• Problem:
Could each record be written out again exactly as it stands?

Records contained in a dataset
........
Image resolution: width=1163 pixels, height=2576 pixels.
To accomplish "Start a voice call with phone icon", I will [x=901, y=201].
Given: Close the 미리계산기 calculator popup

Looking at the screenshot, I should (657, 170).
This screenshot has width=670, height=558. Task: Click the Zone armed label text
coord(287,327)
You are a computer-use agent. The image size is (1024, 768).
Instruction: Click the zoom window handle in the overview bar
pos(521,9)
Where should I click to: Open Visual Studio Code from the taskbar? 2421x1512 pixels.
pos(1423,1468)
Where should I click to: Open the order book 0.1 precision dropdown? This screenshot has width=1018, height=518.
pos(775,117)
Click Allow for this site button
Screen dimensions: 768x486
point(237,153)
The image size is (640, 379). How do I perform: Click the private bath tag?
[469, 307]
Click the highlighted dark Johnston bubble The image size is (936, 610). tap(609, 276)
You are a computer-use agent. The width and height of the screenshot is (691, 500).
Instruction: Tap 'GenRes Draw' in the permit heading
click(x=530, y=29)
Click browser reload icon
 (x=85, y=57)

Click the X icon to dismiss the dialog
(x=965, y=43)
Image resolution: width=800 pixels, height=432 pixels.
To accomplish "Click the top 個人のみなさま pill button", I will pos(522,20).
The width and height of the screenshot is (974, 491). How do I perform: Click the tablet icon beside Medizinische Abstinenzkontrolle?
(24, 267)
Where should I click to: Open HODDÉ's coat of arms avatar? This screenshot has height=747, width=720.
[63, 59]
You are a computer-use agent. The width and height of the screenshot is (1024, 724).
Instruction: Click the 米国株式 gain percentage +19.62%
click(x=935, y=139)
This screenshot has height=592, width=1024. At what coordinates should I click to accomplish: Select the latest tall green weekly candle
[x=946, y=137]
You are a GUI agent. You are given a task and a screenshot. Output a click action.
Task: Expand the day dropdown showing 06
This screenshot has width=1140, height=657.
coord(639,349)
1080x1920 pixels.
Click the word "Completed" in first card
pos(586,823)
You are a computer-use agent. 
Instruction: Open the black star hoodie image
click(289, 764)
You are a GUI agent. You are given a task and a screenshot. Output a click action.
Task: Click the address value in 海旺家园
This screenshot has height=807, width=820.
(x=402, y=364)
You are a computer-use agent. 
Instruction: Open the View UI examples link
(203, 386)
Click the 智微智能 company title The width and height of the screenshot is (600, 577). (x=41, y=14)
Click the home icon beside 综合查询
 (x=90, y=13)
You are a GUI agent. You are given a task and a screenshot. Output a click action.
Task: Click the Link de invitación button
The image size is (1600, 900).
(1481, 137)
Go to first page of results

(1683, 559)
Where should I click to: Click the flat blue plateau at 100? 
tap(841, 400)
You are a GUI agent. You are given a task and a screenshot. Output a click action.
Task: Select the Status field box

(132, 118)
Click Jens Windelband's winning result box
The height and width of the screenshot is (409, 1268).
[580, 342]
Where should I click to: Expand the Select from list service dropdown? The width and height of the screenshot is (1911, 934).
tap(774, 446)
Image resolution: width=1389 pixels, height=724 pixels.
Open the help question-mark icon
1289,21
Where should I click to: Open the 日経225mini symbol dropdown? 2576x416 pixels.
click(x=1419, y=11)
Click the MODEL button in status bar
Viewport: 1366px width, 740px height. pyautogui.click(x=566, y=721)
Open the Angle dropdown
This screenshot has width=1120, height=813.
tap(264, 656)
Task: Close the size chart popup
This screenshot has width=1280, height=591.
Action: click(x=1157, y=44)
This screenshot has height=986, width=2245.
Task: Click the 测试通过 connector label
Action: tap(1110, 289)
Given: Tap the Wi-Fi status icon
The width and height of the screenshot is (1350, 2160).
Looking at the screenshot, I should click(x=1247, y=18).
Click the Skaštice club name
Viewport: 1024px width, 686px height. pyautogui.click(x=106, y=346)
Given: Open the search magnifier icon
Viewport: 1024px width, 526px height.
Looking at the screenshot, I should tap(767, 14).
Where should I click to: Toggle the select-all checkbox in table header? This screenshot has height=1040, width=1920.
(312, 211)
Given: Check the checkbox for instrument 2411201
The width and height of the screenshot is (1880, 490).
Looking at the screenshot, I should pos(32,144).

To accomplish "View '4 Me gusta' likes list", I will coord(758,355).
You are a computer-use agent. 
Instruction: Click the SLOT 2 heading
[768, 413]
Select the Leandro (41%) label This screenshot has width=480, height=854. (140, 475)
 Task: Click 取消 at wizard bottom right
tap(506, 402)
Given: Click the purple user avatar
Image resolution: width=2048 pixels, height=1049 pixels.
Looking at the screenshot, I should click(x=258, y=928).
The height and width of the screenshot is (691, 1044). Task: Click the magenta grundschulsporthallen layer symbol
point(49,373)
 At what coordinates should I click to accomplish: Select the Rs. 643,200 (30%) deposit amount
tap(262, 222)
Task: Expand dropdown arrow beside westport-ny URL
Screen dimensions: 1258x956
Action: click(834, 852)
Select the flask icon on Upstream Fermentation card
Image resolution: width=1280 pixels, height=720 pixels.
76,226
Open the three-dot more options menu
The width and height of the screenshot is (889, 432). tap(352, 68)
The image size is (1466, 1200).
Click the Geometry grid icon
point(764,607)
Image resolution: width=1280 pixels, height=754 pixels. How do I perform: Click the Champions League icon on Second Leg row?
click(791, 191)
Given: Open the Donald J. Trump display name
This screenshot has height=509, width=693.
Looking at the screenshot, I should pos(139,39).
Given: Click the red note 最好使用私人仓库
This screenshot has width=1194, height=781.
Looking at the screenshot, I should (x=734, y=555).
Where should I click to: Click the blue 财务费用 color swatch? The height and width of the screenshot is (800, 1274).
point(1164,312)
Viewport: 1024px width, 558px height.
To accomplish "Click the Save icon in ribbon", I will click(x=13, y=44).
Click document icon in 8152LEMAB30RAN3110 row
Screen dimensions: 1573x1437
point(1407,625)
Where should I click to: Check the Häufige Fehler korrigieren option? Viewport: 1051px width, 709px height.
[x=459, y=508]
........
• Solution to this exercise:
Image resolution: width=1163 pixels, height=2576 pixels.
To accomplish "Start a voice call with phone icon", I will [x=901, y=201].
Given: Close the 미리계산기 calculator popup

Looking at the screenshot, I should (657, 170).
This screenshot has width=670, height=558. Task: Click the Zone armed label text
coord(287,327)
You are a computer-use agent. The image size is (1024, 768).
Instruction: Click the zoom window handle in the overview bar
pos(521,9)
Where should I click to: Open Visual Studio Code from the taskbar? 2421x1512 pixels.
pos(1423,1468)
Where should I click to: Open the order book 0.1 precision dropdown? This screenshot has width=1018, height=518.
pos(775,117)
Click Allow for this site button
Screen dimensions: 768x486
point(237,153)
The image size is (640, 379). How do I perform: Click the private bath tag?
[469, 307]
Click the highlighted dark Johnston bubble The image size is (936, 610). tap(609, 276)
You are a computer-use agent. The width and height of the screenshot is (691, 500).
Instruction: Tap 'GenRes Draw' in the permit heading
click(x=530, y=29)
Click browser reload icon
 (x=85, y=57)

Click the X icon to dismiss the dialog
(x=965, y=43)
Image resolution: width=800 pixels, height=432 pixels.
To accomplish "Click the top 個人のみなさま pill button", I will pos(522,20).
The width and height of the screenshot is (974, 491). How do I perform: Click the tablet icon beside Medizinische Abstinenzkontrolle?
(24, 267)
Where should I click to: Open HODDÉ's coat of arms avatar? This screenshot has height=747, width=720.
[63, 59]
You are a computer-use agent. The width and height of the screenshot is (1024, 724).
Instruction: Click the 米国株式 gain percentage +19.62%
click(x=935, y=139)
This screenshot has height=592, width=1024. At what coordinates should I click to accomplish: Select the latest tall green weekly candle
[x=946, y=137]
You are a GUI agent. You are given a task and a screenshot. Output a click action.
Task: Expand the day dropdown showing 06
This screenshot has width=1140, height=657.
coord(639,349)
1080x1920 pixels.
Click the word "Completed" in first card
pos(586,823)
You are a computer-use agent. 
Instruction: Open the black star hoodie image
click(289, 764)
You are a GUI agent. You are given a task and a screenshot. Output a click action.
Task: Click the address value in 海旺家园
This screenshot has height=807, width=820.
(x=402, y=364)
You are a computer-use agent. 
Instruction: Open the View UI examples link
(203, 386)
Click the 智微智能 company title The width and height of the screenshot is (600, 577). (x=41, y=14)
Click the home icon beside 综合查询
 (x=90, y=13)
You are a GUI agent. You are given a task and a screenshot. Output a click action.
Task: Click the Link de invitación button
The image size is (1600, 900).
(1481, 137)
Go to first page of results

(1683, 559)
Where should I click to: Click the flat blue plateau at 100? 
tap(841, 400)
You are a GUI agent. You are given a task and a screenshot. Output a click action.
Task: Select the Status field box

(132, 118)
Click Jens Windelband's winning result box
The height and width of the screenshot is (409, 1268).
[580, 342]
Where should I click to: Expand the Select from list service dropdown? The width and height of the screenshot is (1911, 934).
tap(774, 446)
Image resolution: width=1389 pixels, height=724 pixels.
Open the help question-mark icon
1289,21
Where should I click to: Open the 日経225mini symbol dropdown? 2576x416 pixels.
click(x=1419, y=11)
Click the MODEL button in status bar
Viewport: 1366px width, 740px height. pyautogui.click(x=566, y=721)
Open the Angle dropdown
This screenshot has width=1120, height=813.
tap(264, 656)
Task: Close the size chart popup
This screenshot has width=1280, height=591.
Action: click(x=1157, y=44)
This screenshot has height=986, width=2245.
Task: Click the 测试通过 connector label
Action: tap(1110, 289)
Given: Tap the Wi-Fi status icon
The width and height of the screenshot is (1350, 2160).
Looking at the screenshot, I should click(x=1247, y=18).
Click the Skaštice club name
Viewport: 1024px width, 686px height. pyautogui.click(x=106, y=346)
Given: Open the search magnifier icon
Viewport: 1024px width, 526px height.
Looking at the screenshot, I should tap(767, 14).
Where should I click to: Toggle the select-all checkbox in table header? This screenshot has height=1040, width=1920.
(312, 211)
Given: Check the checkbox for instrument 2411201
The width and height of the screenshot is (1880, 490).
Looking at the screenshot, I should pos(32,144).

To accomplish "View '4 Me gusta' likes list", I will coord(758,355).
You are a computer-use agent. 
Instruction: Click the SLOT 2 heading
[768, 413]
Select the Leandro (41%) label This screenshot has width=480, height=854. (140, 475)
 Task: Click 取消 at wizard bottom right
tap(506, 402)
Given: Click the purple user avatar
Image resolution: width=2048 pixels, height=1049 pixels.
Looking at the screenshot, I should click(x=258, y=928).
The height and width of the screenshot is (691, 1044). Task: Click the magenta grundschulsporthallen layer symbol
point(49,373)
 At what coordinates should I click to accomplish: Select the Rs. 643,200 (30%) deposit amount
tap(262, 222)
Task: Expand dropdown arrow beside westport-ny URL
Screen dimensions: 1258x956
Action: click(834, 852)
Select the flask icon on Upstream Fermentation card
Image resolution: width=1280 pixels, height=720 pixels.
76,226
Open the three-dot more options menu
The width and height of the screenshot is (889, 432). tap(352, 68)
The image size is (1466, 1200).
Click the Geometry grid icon
point(764,607)
Image resolution: width=1280 pixels, height=754 pixels. How do I perform: Click the Champions League icon on Second Leg row?
click(791, 191)
Given: Open the Donald J. Trump display name
This screenshot has height=509, width=693.
Looking at the screenshot, I should pos(139,39).
Given: Click the red note 最好使用私人仓库
This screenshot has width=1194, height=781.
Looking at the screenshot, I should (x=734, y=555).
Where should I click to: Click the blue 财务费用 color swatch? The height and width of the screenshot is (800, 1274).
point(1164,312)
Viewport: 1024px width, 558px height.
To accomplish "Click the Save icon in ribbon", I will click(x=13, y=44).
Click document icon in 8152LEMAB30RAN3110 row
Screen dimensions: 1573x1437
point(1407,625)
Where should I click to: Check the Häufige Fehler korrigieren option? Viewport: 1051px width, 709px height.
[x=459, y=508]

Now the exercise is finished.